A total frailty score was calculated by allocating a value of 1 to each of the above criteria if present (range: 0 to 5). Participants were classified as “frail” if they were positive for at least 3 of 5 of the frailty components; as “prefrail” if they had 1 to 2; and as “nonfrail” if they had none of these components.20
Diabetes
To evaluate the performances of the diabetes risk scores in the prediction of future frailty, we used diabetes as a reference outcome. Type 2 diabetes was defined as fasting glucose ≥7.0 mmol/L or a 2-hour postload glucose ≥11.1 mmol/L, and/or as physician-diagnosed diabetes, and/or use of diabetes medication for those with diagnosed diabetes.25 To identify only incident (new) cases of diabetes, people with diabetes at the 1997–1999 screening (n = 450) were removed from the analyses.
Statistical Analyses
Each diabetes risk factor was described according to frailty status (frail/prefrail and nonfrail) at the 10-year follow-up and compared using chi-square tests for the categorical factors and the Wilcoxon signed-rank test for the continuous factor (age only).

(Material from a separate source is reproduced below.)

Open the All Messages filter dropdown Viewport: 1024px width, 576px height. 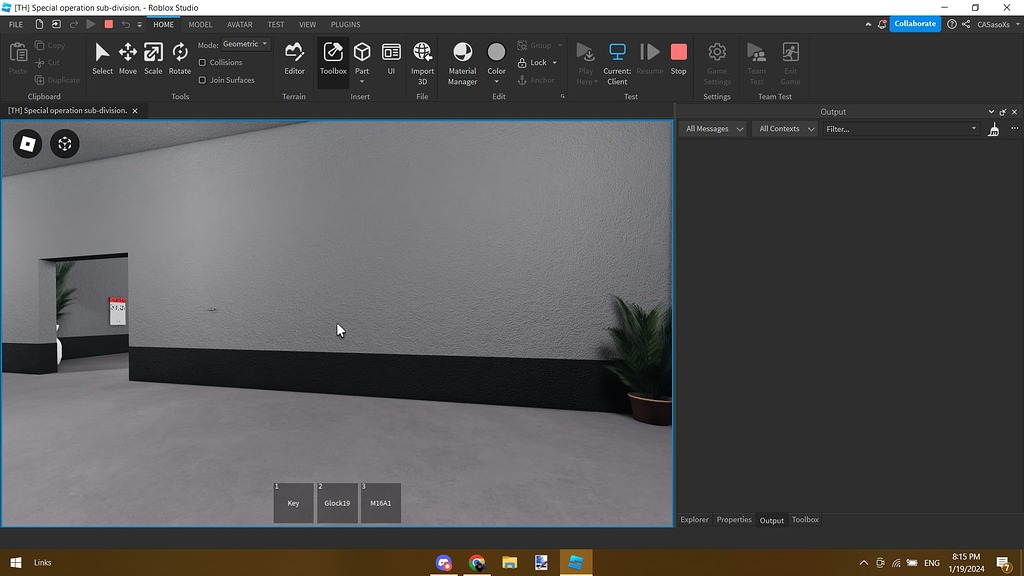tap(711, 128)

We then used binary logistic regression analyses to examine the associations between individual risk factors for diabetes and subsequent frailty. In these analyses, frailty status was dichotomized (frail/prefrail versus nonfrail) owing to the low number of frail participants. To test the independence of these associations, we fitted fully adjusted models using all the risk factors (age, sex, family history of diabetes, BMI, waist circumference, systolic/diastolic blood pressure, antihypertensive and corticoid treatments, smoking status, physical activity, daily consumption of fruits and vegetables, fasting glucose, HDL-cholesterol, and triglycerides). Men and women were combined in the analyses; however, as sex modified the relation of the standardized risk score with frailty for the Cambridge score (P values for sex interaction = .03), we also reported results stratified by sex for this score only.

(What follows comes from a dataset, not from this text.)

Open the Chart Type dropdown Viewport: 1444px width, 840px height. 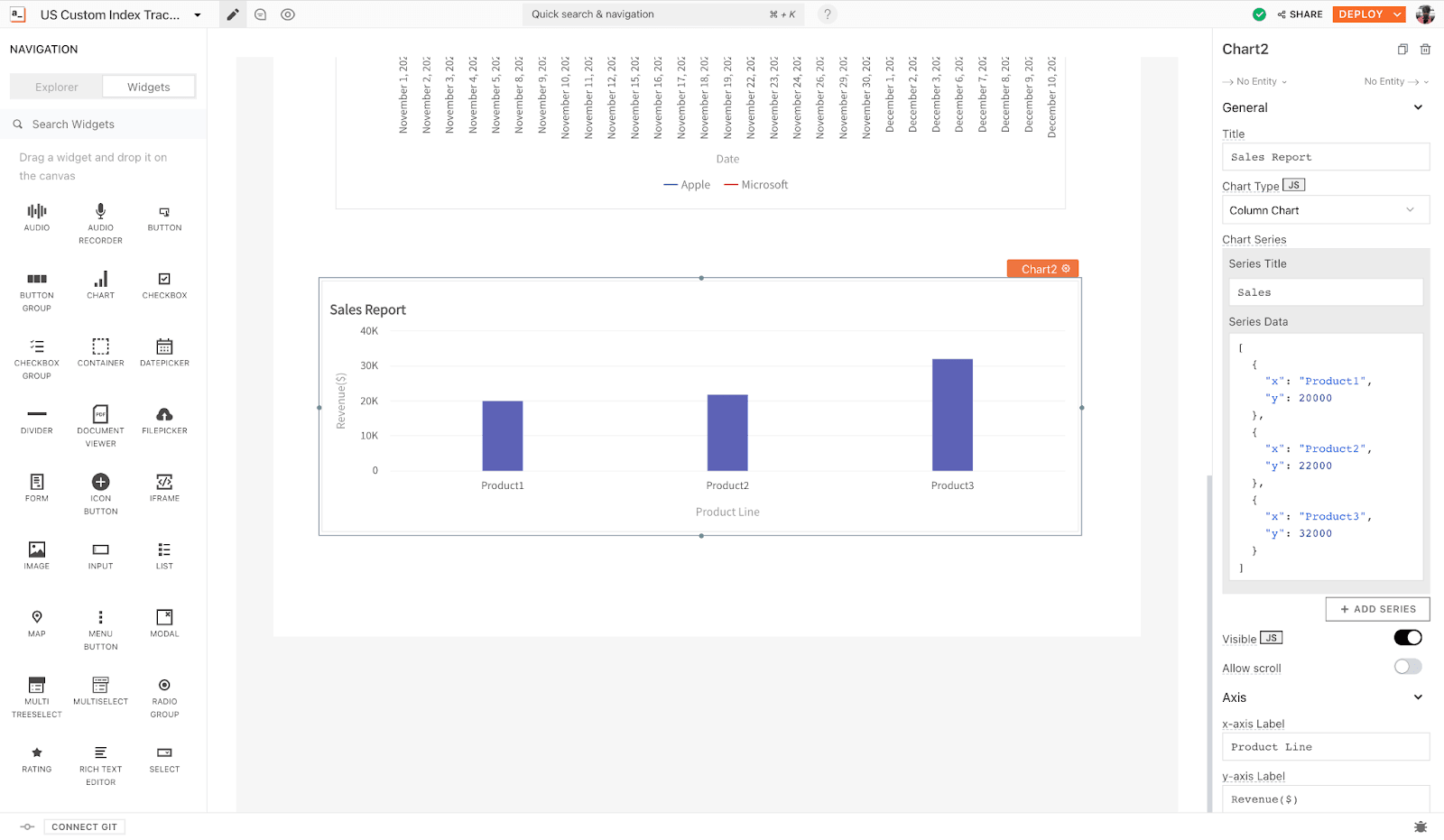[x=1325, y=210]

Logistic regression models were also used to examine the association of diabetes risk scores with frailty. These were estimated calculating the standardized odds ratio (OR) of being frail/prefrail per 1-SD increase (higher score greater diabetes risk) in the risk scores over the 10-year follow-up. To compare the magnitude of the associations among the 3 risk scores with future frailty, we calculated a 95% confidence interval (CI) around the difference between the standardized ORs using a bias-corrected and accelerated (BCa) bootstrap method with 2000 resamplings.26 To place these effect estimates into context, we also related diabetes risk scores with incident diabetes.

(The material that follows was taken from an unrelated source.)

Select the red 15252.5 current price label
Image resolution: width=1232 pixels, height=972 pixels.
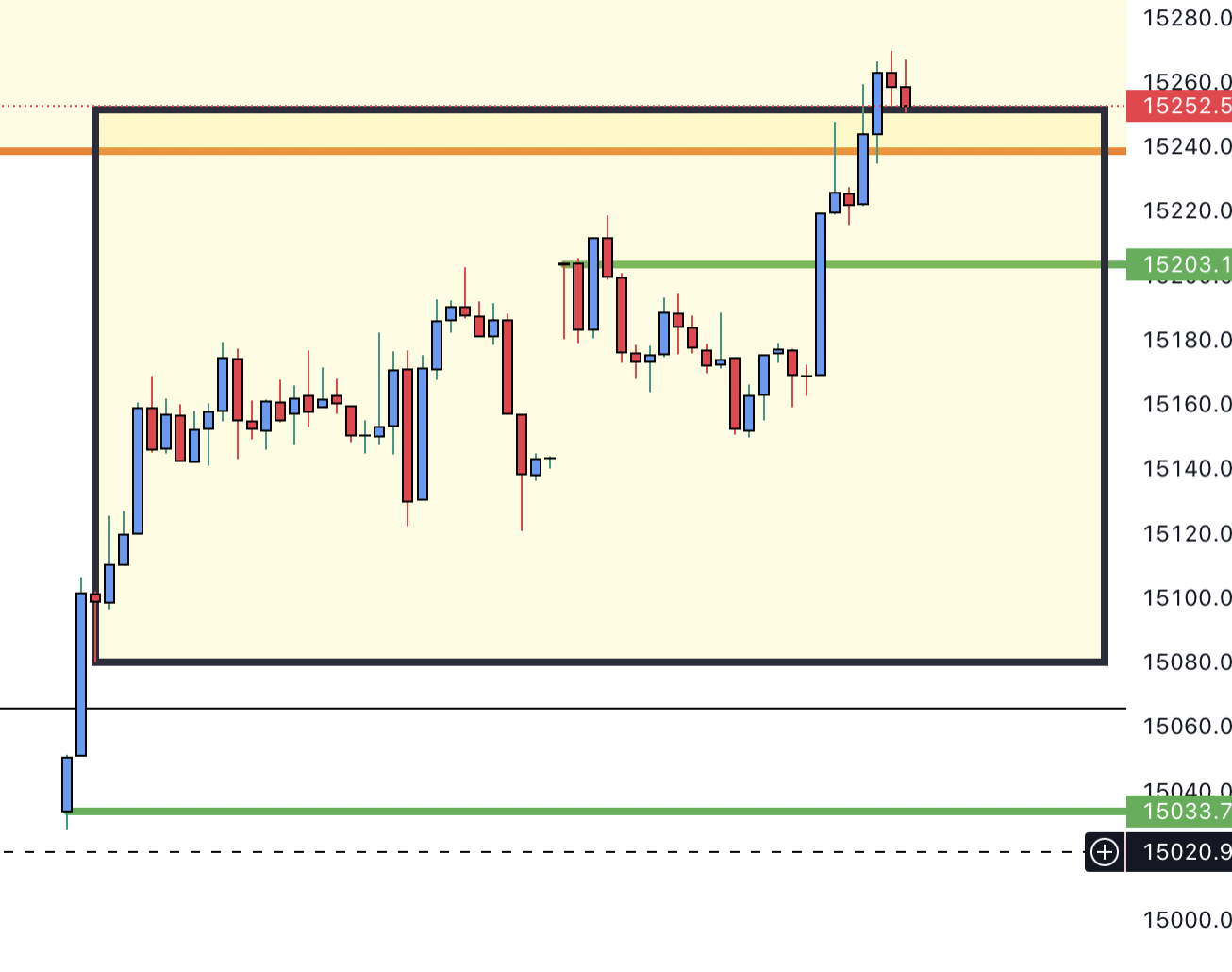point(1181,106)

To examine the robustness of the association between frailty/prefrailty and the diabetes risk scores, we conducted several sensitivity analyses: in a study sample excluding incident diabetes cases (sensitivity analysis 1) and in a study sample including prevalent diabetes cases (sensitivity analysis 2). As the variable assessing physical activity is included in both the Finnish score and the Fried's frailty scale, one may expect to observe a strong relationship between this score and frailty. To study the use of the diabetes scores in the prediction of frailty independent of physical activity, we conducted a further sensitivity analysis (3) using the Fried's scale without the physical activity component. In addition, we also imputed data for missing frailty status and individual diabetes risk factors included in the 3 studied diabetes risk scores for those participants who responded to both the questionnaire and attended the screening examination at baseline (n = 6510) using the method of multiple imputation by chained equations.27 We imputed missing values 200 times using an SAS-callable software application, IVEware28 (University of Michigan, Ann Arbor, MI; sensitivity analysis 4).
To evaluate the predictive power for each risk score and to estimate its clinical validity, we calculated the area under the receiver operating characteristic (ROC) curve (AUC).29 To explore the extent to which the relationship between the risk scores and frailty was driven by specific diabetes risk factors included in the scores, analyses on the risk scores–frailty associations were adjusted successively for the individual risk factors one at a time. All analyses were performed with SAS software, version 9.1 (SAS Institute, Inc, Cary, NC).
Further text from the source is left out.